**To do**
The range to repeat runs from the line with "Viewport: 336px width, 116px height." to the last line below, both ends included; give it exactly and without pictures.

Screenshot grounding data
+ + + + + + +
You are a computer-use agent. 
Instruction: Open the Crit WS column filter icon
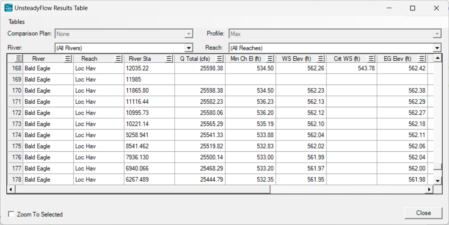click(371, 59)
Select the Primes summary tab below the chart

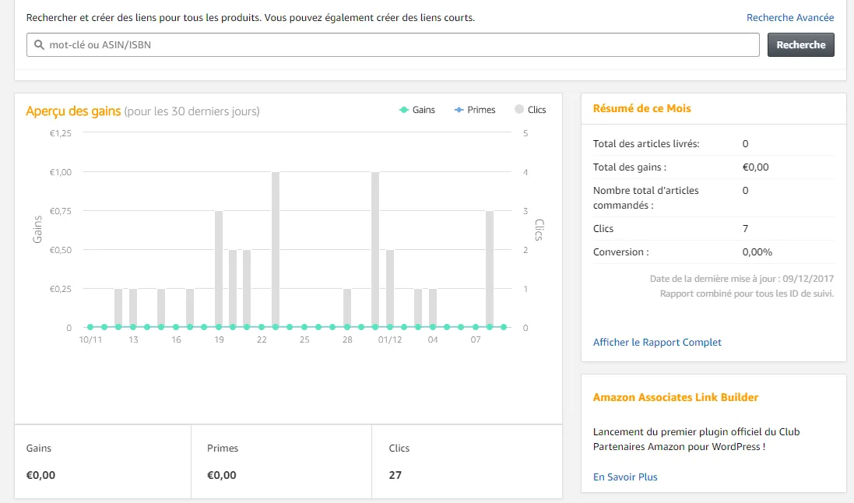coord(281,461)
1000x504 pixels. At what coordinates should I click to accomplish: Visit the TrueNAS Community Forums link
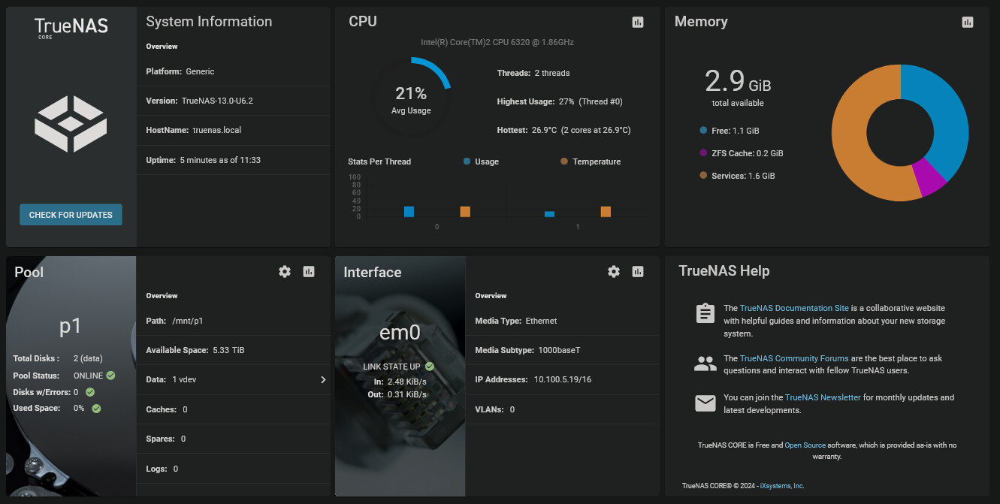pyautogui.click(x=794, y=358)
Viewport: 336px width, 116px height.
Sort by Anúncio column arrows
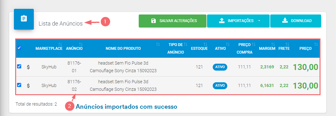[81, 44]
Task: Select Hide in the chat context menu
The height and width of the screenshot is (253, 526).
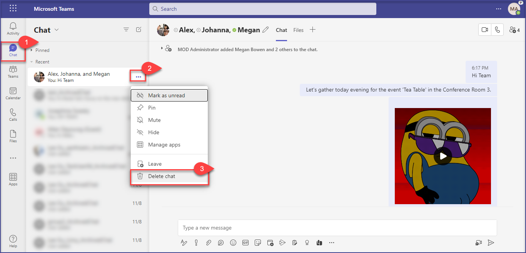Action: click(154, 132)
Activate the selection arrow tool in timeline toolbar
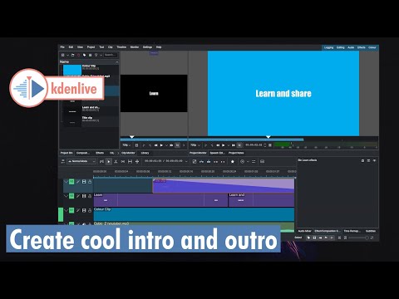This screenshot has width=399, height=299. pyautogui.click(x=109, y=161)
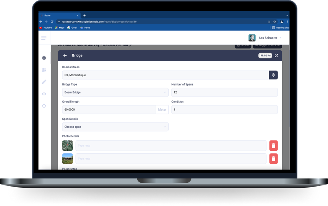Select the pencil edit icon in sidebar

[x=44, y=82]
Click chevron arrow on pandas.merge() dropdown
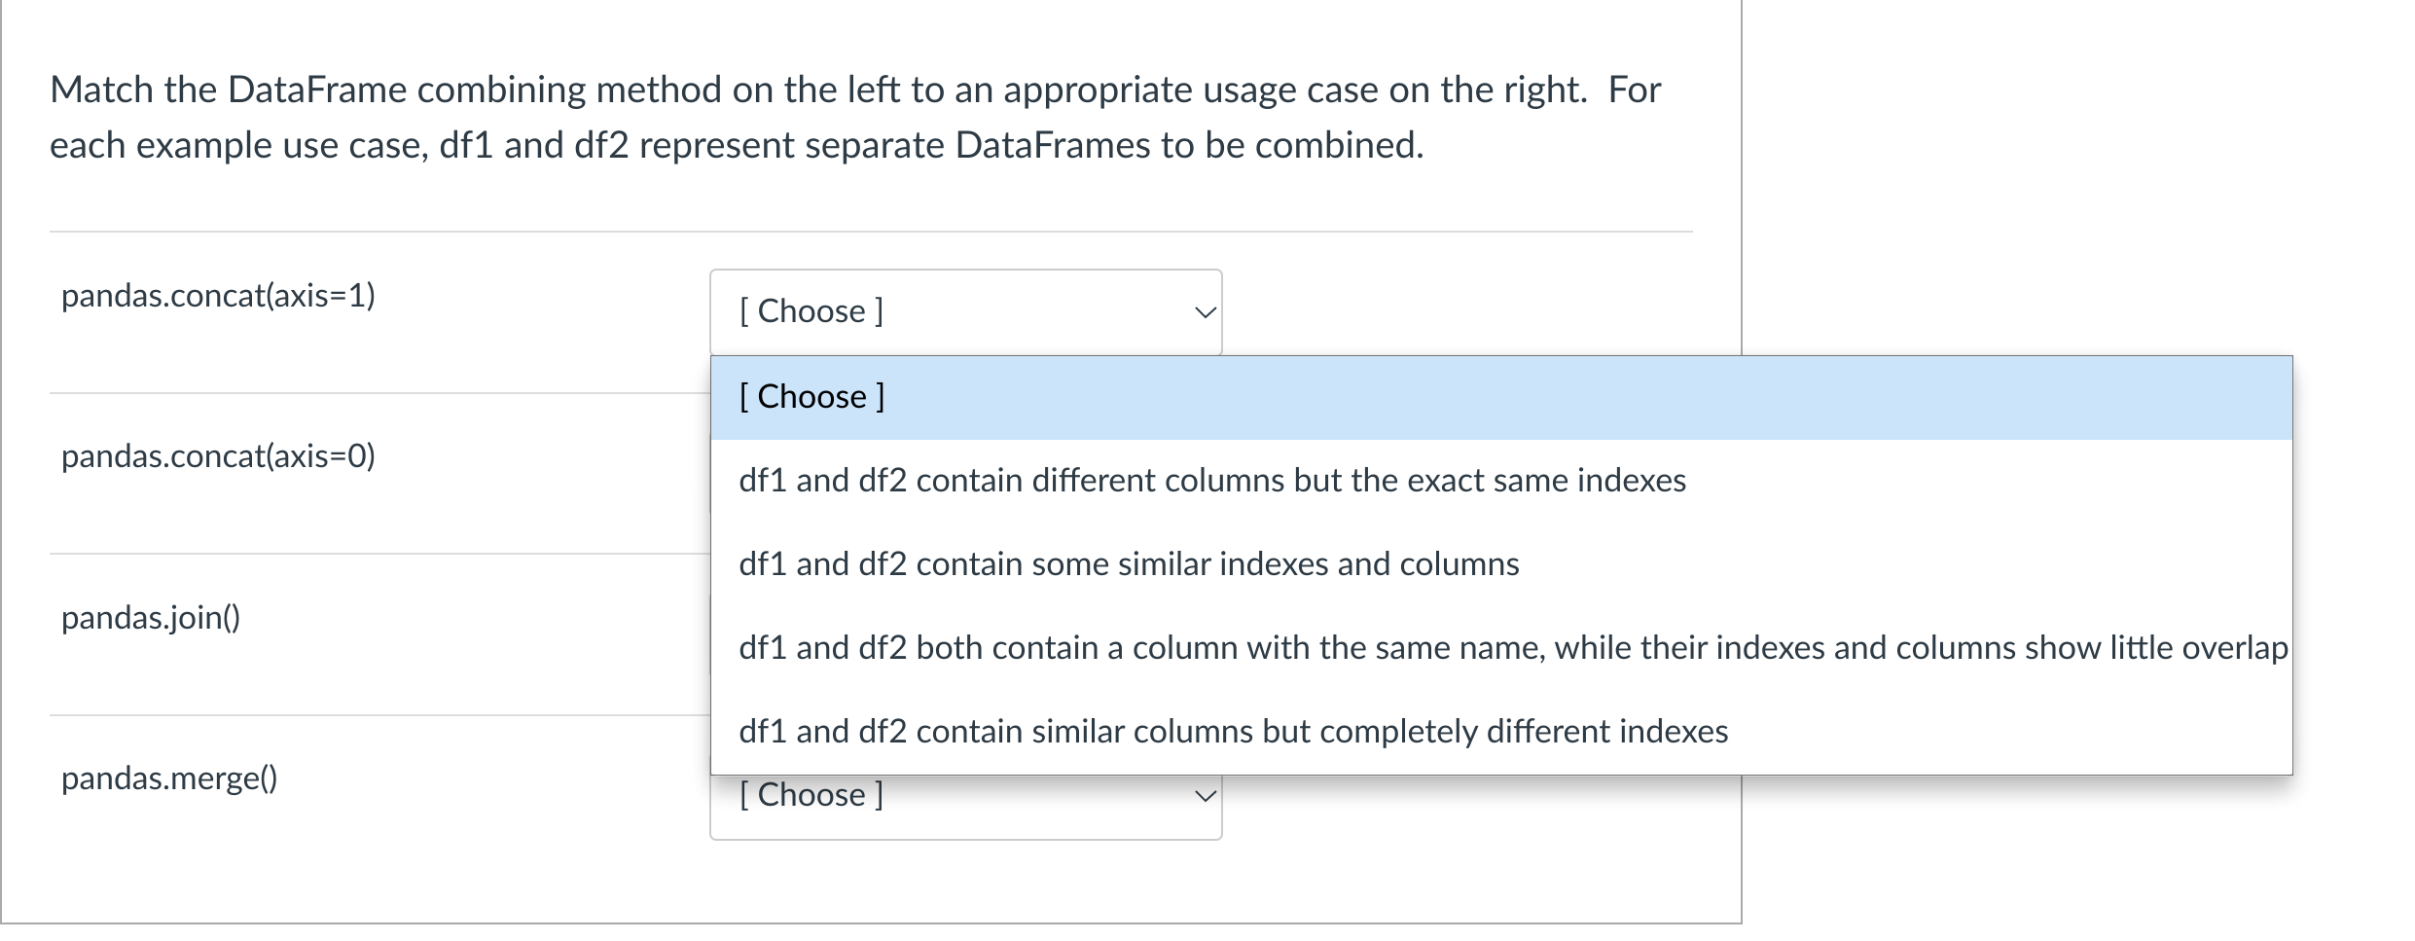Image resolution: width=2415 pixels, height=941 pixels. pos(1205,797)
+ + + + + + +
**Reply**
Viewport: 336px width, 116px height.
Sort by Anúncio column arrows
[81, 44]
Task: Select Hide in the chat context menu
The height and width of the screenshot is (253, 526).
Action: click(154, 132)
Activate the selection arrow tool in timeline toolbar
This screenshot has width=399, height=299. pyautogui.click(x=109, y=161)
Select the pencil edit icon in sidebar

[x=44, y=82]
Click chevron arrow on pandas.merge() dropdown
Image resolution: width=2415 pixels, height=941 pixels. pos(1205,797)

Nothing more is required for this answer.